● Input data:
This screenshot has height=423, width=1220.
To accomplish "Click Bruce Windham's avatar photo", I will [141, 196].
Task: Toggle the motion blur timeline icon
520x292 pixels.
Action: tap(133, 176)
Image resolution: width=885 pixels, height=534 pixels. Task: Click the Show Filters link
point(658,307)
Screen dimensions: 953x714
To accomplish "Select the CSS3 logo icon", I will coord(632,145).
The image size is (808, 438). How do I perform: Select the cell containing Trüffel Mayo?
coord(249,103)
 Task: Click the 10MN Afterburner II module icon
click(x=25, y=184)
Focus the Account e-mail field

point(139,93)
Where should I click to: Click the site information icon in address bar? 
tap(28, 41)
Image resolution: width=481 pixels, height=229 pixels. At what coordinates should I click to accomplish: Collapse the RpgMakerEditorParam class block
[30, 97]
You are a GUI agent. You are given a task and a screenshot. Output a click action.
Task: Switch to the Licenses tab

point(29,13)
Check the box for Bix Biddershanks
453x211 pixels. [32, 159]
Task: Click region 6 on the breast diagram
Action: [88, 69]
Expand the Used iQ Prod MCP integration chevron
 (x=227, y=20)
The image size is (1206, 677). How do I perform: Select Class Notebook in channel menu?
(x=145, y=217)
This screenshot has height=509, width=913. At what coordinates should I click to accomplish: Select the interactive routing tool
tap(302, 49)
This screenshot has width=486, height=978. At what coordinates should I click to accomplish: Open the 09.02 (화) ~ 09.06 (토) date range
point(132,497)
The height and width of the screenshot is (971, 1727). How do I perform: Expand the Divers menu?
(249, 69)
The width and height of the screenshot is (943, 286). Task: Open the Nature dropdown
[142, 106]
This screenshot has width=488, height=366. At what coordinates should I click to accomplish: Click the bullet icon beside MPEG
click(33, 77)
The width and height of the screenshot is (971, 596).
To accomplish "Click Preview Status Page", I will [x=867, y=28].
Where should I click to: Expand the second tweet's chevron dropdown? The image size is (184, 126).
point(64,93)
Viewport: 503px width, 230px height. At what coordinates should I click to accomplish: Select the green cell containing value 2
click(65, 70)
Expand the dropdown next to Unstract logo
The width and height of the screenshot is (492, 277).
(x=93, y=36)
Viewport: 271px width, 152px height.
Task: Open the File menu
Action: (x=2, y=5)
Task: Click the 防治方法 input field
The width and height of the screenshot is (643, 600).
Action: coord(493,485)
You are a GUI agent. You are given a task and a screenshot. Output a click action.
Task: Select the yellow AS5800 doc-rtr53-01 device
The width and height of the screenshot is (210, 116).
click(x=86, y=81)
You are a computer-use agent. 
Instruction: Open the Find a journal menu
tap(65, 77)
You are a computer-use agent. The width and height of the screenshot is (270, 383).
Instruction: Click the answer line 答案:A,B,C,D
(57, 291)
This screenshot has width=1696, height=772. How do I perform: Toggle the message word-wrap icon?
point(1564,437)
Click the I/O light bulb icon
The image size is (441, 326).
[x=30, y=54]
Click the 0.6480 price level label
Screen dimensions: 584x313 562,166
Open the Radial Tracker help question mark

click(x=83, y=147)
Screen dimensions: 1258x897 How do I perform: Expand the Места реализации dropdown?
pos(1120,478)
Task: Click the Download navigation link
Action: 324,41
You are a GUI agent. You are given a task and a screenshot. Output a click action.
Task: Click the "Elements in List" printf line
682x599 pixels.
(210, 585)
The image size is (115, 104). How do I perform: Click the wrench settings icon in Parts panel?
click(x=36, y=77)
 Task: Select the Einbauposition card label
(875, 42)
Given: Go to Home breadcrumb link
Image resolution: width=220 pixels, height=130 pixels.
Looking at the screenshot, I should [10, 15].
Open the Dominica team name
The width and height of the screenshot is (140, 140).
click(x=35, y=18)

● Work to complete:
Provide an exact transcript of the lines from the one that holds "The image size is (115, 104)." through the final line of the data above.

● Exercise answer:
The image size is (115, 104). How do I perform: Click the wrench settings icon in Parts panel?
click(x=36, y=77)
 Task: Select the Einbauposition card label
(875, 42)
Given: Go to Home breadcrumb link
Image resolution: width=220 pixels, height=130 pixels.
Looking at the screenshot, I should [10, 15].
Open the Dominica team name
The width and height of the screenshot is (140, 140).
click(x=35, y=18)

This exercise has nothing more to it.